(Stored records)
★ ★ ★
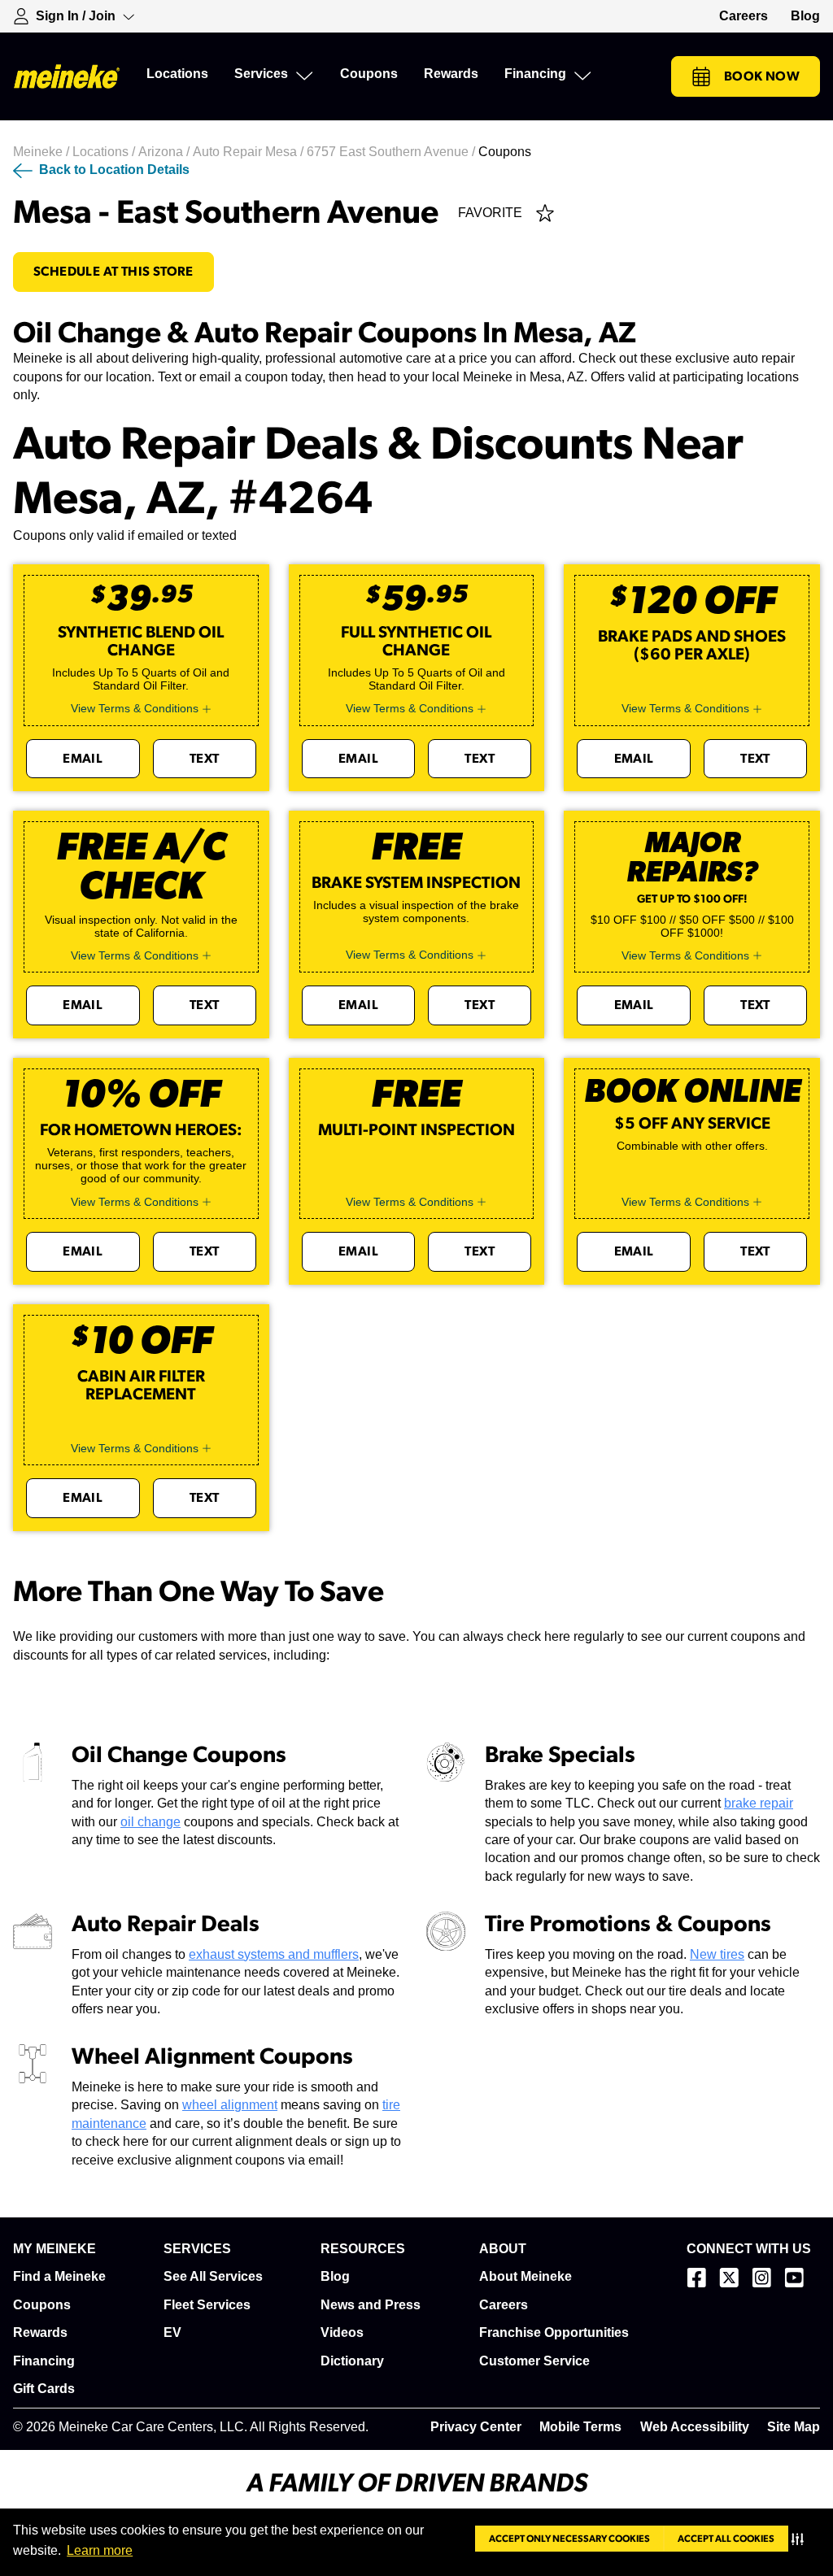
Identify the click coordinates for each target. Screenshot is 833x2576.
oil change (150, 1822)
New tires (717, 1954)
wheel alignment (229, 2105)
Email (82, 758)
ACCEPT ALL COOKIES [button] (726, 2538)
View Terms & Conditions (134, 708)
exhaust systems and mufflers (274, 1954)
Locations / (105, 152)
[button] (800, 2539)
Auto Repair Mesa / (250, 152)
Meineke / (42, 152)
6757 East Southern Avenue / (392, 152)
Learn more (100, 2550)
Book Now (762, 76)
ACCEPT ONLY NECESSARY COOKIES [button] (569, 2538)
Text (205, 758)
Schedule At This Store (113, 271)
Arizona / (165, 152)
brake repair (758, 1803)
★ ★ ★
» **What you have to do**
Starting at the line that contains "wheel alignment (229, 2105)", retype each line through the last one in the records, both included, and add nothing.

» **Task solution**
wheel alignment (229, 2105)
Email (82, 758)
ACCEPT ALL COOKIES [button] (726, 2538)
View Terms & Conditions (134, 708)
exhaust systems and mufflers (274, 1954)
Locations / (105, 152)
[button] (800, 2539)
Auto Repair Mesa / (250, 152)
Meineke / (42, 152)
6757 East Southern Avenue / (392, 152)
Learn more (100, 2550)
Book Now (762, 76)
ACCEPT ONLY NECESSARY COOKIES [button] (569, 2538)
Text (205, 758)
Schedule At This Store (113, 271)
Arizona / (165, 152)
brake repair (758, 1803)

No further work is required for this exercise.